UPA Andalucía dice que la cosecha de aceituna de verdeo podría verse reducida a la mitad

Dicen que 2019 está siendo el tercer año más seco en lo que llevamos de siglo

El déficit hídrico acumulado durante el año agrícola unido a las altas temperaturas está poniendo al límite la arboleda y se empiezan a observar los primeros síntomas de agostado en fruto

Para la campaña de aceituna de mesa que acaba de arrancar de forma oficial el pasado lunes 2 de septiembre, el presente año 2019 está siendo el tercer año más seco en lo que llevamos de siglo, acompañado de importantes olas de calor, que sitúan a Andalucía en situación crítica de sequía meteorológica, de la que los aceituneros, entre otros muchos agricultores, son las principales víctimas.

A estas inclemencias meteorológicas que están afectando al sector de la aceituna de verdeo, hay que sumarle el episodio de tormentas de granizo caídas el pasado lunes 26 de agosto sobre amplias zonas del término municipal de Pedrera y algunas zonas de los municipios colindantes de Estepa, Gilena y La Roda de Andalucía. También en la Comarca de Estepa y Sierra Sur sevillana, en los términos de Campillo y Sierra Yeguas en Málaga, y en La Carlota (Córdoba), donde estos temporales han dejado sin cosecha de aceitunas a numerosos agricultores y ha mermado considerablemente al resto.

Por tanto, en muchos casos la esperada lluvia se vio acompañada de pedrisco, con lo que el posible beneficio que hubiesen podido producir las precipitaciones se vio truncado por la depreciación de los frutos y los daños provocados en la arboleda e infraestructuras afectadas.

Si las lluvias otoñales no hacen acto de presencia en breve, desde UPA Andalucía aseguran que la cosecha de aceituna de verdeo para la presente campaña 2019 se podría ver reducida a la mitad con respecto a la media de las últimas cuatro campañas. El déficit hídrico acumulado durante el año agrícola unido a las altas temperaturas está poniendo al límite la arboleda y se empiezan a observar los primeros síntomas de agostado en fruto, principalmente en parcelas de secano, con mayor carga, y en riegos deficitarios.

No obstante, y al contrario que la campaña pasada, la cosecha viene adelantada y las parcelas con menor carga presentan frutos con buenos calibres, que si no se agiliza su recolección pudieran morarse en un porcentaje significativo, quedando el resto y las variedades más tardías a la espera de recibir lluvias suficientes que las mejoren y de que se puedan cosechar para aderezo.

Haciendo un desglose por variedades, desde UPA Andalucía indican que la vecería ha afectado principalmente a las variedades de manzanilla y gordal, y ha sido casi nula en la variedad hojiblanca. La variedad manzanilla podría ver reducida su producción con respecto a la media de los últimos cuatro años hasta en un 45%, pudiendo llegar hasta el 60% en el caso de la variedad gordal.

A las ya conocidas dificultades estructurales y de crisis de precios por debajo de costes de producción que viene arrastrando el sector en campañas pasadas, y las trabas de los aranceles impuestos por EEUU a la aceituna negra (que han desencadenado un problema general de excedentes para el resto de variedades y también de precios), se añaden también las inclemencias meteorológicas que están dejando al sector en una situación crítica.
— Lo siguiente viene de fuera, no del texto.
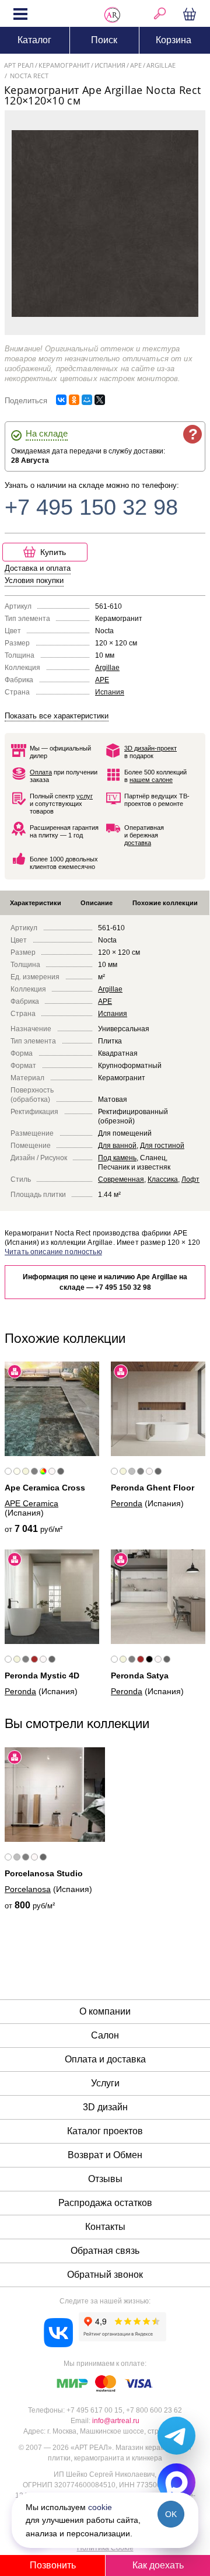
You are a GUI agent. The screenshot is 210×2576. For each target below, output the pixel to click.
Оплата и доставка (105, 2059)
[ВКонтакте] (61, 400)
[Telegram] (176, 2436)
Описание (96, 902)
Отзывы (105, 2179)
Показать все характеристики (56, 715)
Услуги (105, 2083)
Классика (163, 1179)
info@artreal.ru (115, 2421)
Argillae (107, 668)
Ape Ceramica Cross (45, 1487)
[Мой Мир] (87, 400)
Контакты (105, 2227)
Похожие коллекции (165, 902)
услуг (84, 796)
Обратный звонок (105, 2275)
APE (102, 680)
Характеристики (35, 902)
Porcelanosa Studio (44, 1873)
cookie (100, 2507)
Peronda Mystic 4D (42, 1675)
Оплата (41, 772)
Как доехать (158, 2565)
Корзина (190, 13)
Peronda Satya (140, 1675)
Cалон (105, 2035)
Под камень (117, 1158)
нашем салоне (151, 779)
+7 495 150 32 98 (91, 507)
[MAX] (176, 2482)
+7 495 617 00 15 (94, 2410)
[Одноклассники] (74, 400)
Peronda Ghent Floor (152, 1487)
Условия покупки (34, 580)
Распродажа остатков (105, 2203)
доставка (137, 842)
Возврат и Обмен (105, 2155)
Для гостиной (162, 1146)
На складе (47, 433)
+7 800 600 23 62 (154, 2410)
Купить (53, 552)
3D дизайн (105, 2107)
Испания (109, 692)
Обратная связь (105, 2251)
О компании (105, 2011)
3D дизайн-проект (150, 748)
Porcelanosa (28, 1889)
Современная (121, 1179)
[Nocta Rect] (105, 222)
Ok (171, 2514)
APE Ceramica (31, 1503)
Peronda (126, 1503)
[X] (99, 400)
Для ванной (117, 1146)
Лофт (190, 1179)
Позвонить (53, 2565)
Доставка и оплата (38, 568)
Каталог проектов (105, 2131)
Por todo ello, desde UPA Andalucía se han puesto manos a la obra y han solicitado ya a la consejera de Agricultura que faciliten la liquidez para las explotaciones mediante ayudas directas, una moratoria de los préstamos y/o nuevos préstamos a interés cero, y exenciones en las cuotas a la Seguridad Social. Asimismo, dada la crisis estructural, el problema de los aranceles y los problemas climatológicos, desde UPA Andalucía propondrán hacer una distinción y que se aplique módulo fiscal cero para aquellos municipios de las provincias donde tradicionalmente se produce aceituna de mesa.

Por último, desde UPA Andalucía instan a todos los agricultores a que aseguren sus producciones, ya que el seguro agrario es la única herramienta de la que disponen para hacer frente a los posibles riesgos climáticos no controlables que puedan afectar a sus explotaciones, como los acontecidos en la presente campaña de sequía, golpe de calor, y el más reciente acontecido episodio de granizo.